Preemies and the Power of Music

Gigi and Beau.9.14

Who doesn’t love a tiny, newborn baby?  The innocense, the sweetness, the delicious smell and sounds?  But if your baby was born prematurely, and survived, chances are that there will be weeks and months and continued struggle, just to survive.   Sometimes, parents know that there is a good chance that their baby or babies will be born prematurely.  In the case of multiple births, the chance is almost 100%.  In other pregnancies, the doctor may have discovered a congenital birth defect of some kind, heart issues, brain, or other organs can be compromised in some way.

In this case, music therapists can do some powerful interventions.  I’ll never forget a story that Deforia Lane, Ph.D., MT-BC,  told about a call she received one morning to do a music therapy session with an unborn baby.  The mother had been in a car accident the night before and by all methods of diagnostics, appeared to be brain dead.  The baby, however still had a strong heartbeat and was moving around!  The hospital realized that if the baby was to survive until she was big enough and strong enough to be born, then the mother would have to be kept alive.  And so she was connected to all the machines that would keep her alive until the baby was ready to be delivered.  And that’s when Deforia was called in.   She related that she was overwhelmed with the challenge when she first got this assignment, but as usual, she accepted the challenge and rose to the occasion.  She prayed for guidance before she entered the room, and stood silently looking at the woman whose eyes were closed and whose breath came only as a result of the machines to which she was connected.

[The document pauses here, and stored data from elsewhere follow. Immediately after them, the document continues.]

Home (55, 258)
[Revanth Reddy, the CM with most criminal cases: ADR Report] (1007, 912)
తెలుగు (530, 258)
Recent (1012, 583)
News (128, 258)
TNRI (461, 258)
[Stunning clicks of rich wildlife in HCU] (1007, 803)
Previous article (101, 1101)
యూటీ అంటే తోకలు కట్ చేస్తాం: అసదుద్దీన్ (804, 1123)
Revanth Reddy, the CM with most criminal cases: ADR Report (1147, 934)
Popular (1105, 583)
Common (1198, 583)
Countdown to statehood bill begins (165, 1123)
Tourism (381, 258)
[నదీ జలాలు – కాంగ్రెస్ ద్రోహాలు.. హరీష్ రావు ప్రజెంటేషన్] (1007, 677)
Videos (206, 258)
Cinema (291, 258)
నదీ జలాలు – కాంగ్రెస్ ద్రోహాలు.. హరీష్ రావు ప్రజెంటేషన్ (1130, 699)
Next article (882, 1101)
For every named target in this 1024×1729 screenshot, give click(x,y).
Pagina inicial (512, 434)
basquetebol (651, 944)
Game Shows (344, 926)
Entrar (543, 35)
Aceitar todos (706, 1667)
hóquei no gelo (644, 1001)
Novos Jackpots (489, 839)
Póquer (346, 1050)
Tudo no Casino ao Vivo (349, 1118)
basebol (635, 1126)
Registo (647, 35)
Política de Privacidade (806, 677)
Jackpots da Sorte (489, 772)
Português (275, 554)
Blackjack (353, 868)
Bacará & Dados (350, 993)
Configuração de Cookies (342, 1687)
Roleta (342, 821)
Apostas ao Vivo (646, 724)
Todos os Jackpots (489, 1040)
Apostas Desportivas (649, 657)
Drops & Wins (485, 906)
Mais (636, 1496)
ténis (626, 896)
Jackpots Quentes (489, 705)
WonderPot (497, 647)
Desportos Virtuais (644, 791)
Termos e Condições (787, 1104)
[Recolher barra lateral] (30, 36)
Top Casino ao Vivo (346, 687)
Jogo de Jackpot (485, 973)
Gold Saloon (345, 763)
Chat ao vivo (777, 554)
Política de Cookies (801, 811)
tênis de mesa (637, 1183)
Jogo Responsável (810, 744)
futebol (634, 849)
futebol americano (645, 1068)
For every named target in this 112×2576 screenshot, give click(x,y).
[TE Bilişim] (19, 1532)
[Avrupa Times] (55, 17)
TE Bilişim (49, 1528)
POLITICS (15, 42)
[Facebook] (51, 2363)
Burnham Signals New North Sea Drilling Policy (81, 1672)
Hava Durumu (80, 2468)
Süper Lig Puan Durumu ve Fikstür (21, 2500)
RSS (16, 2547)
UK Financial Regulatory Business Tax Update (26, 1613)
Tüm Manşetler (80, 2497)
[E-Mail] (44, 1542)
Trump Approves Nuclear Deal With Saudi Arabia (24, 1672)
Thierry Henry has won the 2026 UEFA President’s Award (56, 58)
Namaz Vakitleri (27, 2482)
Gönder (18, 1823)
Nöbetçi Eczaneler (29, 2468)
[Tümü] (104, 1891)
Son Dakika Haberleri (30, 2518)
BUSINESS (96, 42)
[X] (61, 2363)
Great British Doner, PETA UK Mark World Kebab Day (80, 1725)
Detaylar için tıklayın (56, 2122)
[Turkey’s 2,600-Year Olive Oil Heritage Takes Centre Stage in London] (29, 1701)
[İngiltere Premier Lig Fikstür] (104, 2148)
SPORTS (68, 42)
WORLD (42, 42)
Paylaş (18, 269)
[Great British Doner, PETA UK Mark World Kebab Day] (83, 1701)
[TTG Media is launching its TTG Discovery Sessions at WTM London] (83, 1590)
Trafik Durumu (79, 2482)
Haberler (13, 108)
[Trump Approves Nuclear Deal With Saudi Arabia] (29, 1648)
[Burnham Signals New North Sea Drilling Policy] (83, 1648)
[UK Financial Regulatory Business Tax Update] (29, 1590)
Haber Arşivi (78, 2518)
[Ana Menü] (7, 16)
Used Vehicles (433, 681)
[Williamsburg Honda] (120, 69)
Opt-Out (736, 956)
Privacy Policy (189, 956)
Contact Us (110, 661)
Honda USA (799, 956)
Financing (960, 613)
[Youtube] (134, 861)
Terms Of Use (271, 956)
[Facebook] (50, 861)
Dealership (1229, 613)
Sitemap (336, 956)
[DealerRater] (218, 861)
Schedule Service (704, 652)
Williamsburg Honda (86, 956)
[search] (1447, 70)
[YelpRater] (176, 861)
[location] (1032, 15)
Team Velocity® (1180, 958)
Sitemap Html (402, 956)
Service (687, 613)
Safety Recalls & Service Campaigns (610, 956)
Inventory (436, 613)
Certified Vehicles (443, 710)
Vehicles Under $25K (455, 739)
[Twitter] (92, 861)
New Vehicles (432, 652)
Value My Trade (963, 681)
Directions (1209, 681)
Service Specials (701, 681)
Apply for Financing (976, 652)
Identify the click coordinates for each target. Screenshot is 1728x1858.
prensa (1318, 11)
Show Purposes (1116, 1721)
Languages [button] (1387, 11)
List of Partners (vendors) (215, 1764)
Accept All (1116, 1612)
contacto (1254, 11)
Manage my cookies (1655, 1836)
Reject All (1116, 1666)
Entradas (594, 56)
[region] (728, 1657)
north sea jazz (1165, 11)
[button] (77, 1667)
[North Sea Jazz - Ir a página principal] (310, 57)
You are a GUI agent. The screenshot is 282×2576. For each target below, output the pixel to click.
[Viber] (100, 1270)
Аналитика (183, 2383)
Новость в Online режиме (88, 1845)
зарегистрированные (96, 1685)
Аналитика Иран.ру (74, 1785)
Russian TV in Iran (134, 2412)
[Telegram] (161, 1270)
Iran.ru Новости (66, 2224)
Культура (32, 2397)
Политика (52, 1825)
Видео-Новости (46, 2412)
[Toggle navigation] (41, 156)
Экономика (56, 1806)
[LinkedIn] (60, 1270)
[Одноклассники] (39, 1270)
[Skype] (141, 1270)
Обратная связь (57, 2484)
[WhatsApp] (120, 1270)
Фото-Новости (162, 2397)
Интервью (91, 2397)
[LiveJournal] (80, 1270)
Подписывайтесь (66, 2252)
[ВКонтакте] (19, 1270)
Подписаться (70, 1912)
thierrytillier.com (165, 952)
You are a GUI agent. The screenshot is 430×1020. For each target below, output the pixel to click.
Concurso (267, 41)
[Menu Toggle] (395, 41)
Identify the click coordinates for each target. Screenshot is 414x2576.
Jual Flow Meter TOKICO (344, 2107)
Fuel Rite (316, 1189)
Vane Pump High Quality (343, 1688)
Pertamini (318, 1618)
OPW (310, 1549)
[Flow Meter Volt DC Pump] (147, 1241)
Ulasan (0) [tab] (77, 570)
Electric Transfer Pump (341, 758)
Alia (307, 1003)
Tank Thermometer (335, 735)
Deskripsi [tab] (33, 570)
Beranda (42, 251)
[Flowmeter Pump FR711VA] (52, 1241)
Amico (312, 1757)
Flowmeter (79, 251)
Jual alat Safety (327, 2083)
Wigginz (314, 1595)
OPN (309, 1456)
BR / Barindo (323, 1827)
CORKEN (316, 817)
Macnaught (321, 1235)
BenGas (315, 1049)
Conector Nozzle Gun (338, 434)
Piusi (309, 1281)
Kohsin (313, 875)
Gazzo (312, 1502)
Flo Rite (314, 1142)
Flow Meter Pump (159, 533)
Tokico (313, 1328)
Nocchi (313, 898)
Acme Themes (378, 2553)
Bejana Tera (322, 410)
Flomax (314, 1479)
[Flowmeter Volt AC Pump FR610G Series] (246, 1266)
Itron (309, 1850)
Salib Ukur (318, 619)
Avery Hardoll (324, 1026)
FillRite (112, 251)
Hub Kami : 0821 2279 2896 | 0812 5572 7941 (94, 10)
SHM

As she slowly approached the woman, she knew what she would do.  When she was beside the bed, she slowly put her hands on the woman’s abdomen and felt the baby inside.  Softly and quietly, she began to sing “He’s Got the Whole World in His Hands.”  As she sang she felt the baby begin to move gently, first one way, then the other.  She continued singing and knew instinctively that this was making a positive difference on this precious gift from God.  She did this daily, adding “Jesus Loves Me,” and many other nuturing spiritual songs!

One day a few weeks later, she got the call that a healthy baby had been delivered and that the music therapy she had given this baby had made a priceless contribution to the survival of the baby.  What more can we ask?  Thank God for the gift of music and for trained music therapists and loving parents who sing to their babies.